Data in this exercise START

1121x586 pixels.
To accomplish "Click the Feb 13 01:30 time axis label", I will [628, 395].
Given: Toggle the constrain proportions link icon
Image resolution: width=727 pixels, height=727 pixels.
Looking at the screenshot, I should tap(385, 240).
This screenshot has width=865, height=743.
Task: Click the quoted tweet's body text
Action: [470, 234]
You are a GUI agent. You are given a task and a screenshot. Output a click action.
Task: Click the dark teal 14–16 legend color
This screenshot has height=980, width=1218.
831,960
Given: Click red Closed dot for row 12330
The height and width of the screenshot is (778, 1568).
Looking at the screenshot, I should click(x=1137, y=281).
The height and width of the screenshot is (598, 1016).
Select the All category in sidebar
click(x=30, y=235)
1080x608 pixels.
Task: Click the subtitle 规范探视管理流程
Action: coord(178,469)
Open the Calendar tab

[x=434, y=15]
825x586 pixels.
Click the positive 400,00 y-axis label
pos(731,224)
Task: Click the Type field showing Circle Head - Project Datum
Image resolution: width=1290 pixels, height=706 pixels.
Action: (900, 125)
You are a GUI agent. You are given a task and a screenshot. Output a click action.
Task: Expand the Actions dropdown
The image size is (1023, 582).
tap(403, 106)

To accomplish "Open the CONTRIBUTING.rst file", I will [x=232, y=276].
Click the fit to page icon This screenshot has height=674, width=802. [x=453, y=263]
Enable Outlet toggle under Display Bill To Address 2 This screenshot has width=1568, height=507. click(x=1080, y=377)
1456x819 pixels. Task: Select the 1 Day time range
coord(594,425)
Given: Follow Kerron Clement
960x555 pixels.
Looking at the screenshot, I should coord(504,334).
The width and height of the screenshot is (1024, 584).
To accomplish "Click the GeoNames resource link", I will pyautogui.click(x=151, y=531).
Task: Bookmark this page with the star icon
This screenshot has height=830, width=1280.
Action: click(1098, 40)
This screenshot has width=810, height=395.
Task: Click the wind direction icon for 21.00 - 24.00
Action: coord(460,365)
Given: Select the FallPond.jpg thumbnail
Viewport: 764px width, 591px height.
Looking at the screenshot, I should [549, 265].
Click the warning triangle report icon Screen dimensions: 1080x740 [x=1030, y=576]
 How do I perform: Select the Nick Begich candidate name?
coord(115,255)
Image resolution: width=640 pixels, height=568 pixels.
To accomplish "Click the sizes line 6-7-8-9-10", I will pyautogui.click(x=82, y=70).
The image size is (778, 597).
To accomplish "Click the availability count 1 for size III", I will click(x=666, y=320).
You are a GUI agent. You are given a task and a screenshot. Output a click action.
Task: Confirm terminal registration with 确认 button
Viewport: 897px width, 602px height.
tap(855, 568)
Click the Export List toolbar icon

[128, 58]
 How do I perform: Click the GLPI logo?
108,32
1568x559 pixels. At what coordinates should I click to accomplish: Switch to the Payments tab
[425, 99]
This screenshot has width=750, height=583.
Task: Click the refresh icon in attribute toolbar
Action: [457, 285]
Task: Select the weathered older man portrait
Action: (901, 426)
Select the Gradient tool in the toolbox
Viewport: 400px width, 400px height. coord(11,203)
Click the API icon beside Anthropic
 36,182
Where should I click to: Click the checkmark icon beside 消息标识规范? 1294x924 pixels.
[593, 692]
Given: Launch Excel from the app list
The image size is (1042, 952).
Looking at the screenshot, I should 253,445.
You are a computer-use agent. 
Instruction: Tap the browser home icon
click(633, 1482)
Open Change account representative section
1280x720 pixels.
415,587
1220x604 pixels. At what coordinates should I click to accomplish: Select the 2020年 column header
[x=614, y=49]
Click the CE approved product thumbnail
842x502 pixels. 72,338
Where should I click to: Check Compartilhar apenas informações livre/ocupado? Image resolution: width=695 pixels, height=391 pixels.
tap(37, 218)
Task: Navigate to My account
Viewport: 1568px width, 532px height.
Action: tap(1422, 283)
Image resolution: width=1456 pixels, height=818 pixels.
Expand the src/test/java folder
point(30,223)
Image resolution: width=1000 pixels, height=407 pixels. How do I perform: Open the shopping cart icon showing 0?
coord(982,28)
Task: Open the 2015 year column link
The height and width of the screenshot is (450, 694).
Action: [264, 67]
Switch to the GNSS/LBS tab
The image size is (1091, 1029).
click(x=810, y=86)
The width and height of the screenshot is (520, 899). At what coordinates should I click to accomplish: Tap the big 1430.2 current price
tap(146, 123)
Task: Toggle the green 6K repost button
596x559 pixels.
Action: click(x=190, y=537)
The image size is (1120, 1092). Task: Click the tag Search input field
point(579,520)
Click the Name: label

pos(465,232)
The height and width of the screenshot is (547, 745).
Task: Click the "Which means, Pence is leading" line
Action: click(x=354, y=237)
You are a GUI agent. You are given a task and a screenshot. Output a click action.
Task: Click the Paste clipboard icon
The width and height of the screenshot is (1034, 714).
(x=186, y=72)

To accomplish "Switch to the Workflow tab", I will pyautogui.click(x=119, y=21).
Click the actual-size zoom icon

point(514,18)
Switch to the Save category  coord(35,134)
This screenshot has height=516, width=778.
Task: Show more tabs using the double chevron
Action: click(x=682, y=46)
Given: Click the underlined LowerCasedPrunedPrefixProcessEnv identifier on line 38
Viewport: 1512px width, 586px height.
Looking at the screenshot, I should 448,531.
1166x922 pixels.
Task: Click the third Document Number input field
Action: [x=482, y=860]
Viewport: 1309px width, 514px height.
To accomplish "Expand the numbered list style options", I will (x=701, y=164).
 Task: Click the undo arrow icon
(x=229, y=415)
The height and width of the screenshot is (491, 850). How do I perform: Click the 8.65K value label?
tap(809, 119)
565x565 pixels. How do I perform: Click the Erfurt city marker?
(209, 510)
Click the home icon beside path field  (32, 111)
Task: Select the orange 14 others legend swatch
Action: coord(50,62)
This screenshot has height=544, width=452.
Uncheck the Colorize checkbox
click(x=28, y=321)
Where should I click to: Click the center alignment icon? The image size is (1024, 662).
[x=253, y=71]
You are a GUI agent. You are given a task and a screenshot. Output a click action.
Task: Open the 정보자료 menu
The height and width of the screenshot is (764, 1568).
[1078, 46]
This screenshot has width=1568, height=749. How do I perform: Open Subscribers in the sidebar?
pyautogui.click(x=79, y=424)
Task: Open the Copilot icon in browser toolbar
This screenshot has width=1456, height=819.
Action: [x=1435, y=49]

Data in this exercise END

• Work to complete: In the records above, the line with "Open the Calendar tab" marks the start and the line with "Task: Expand the Actions dropdown" marks the end; copy that stretch exactly, both lines included, and nothing else.

• Answer space:
Open the Calendar tab

[x=434, y=15]
825x586 pixels.
Click the positive 400,00 y-axis label
pos(731,224)
Task: Click the Type field showing Circle Head - Project Datum
Image resolution: width=1290 pixels, height=706 pixels.
Action: (900, 125)
You are a GUI agent. You are given a task and a screenshot. Output a click action.
Task: Expand the Actions dropdown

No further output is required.